── Source material ──

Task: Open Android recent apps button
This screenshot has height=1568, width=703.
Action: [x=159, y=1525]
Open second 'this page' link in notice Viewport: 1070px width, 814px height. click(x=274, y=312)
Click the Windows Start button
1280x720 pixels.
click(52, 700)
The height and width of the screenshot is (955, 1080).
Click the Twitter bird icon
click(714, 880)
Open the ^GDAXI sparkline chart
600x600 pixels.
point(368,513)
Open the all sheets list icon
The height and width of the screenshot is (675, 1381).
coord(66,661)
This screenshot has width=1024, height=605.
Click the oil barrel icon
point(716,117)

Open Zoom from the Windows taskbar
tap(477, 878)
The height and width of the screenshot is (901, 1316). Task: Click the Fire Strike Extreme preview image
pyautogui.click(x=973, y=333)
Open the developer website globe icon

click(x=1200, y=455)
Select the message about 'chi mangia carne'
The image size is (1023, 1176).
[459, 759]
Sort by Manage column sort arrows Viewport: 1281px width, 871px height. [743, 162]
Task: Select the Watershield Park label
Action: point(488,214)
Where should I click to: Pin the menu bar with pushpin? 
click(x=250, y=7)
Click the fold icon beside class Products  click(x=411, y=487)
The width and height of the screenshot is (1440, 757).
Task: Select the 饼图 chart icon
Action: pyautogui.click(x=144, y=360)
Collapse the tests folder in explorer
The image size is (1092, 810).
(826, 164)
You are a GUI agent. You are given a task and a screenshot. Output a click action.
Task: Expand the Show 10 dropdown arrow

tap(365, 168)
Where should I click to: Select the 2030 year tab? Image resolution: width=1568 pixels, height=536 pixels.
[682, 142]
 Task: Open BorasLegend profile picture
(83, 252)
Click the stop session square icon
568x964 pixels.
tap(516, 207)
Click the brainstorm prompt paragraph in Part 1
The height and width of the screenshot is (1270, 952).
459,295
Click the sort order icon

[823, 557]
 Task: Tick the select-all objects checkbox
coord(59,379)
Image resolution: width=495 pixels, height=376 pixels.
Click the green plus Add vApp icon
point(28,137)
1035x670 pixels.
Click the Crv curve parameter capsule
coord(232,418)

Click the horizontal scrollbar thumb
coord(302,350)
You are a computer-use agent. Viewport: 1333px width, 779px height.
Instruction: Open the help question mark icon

───

Reproduce only those lines of the entries above that run from the line with "You are a computer-use" to the final line.

--- Answer section ---
You are a computer-use agent. Viewport: 1333px width, 779px height.
Instruction: Open the help question mark icon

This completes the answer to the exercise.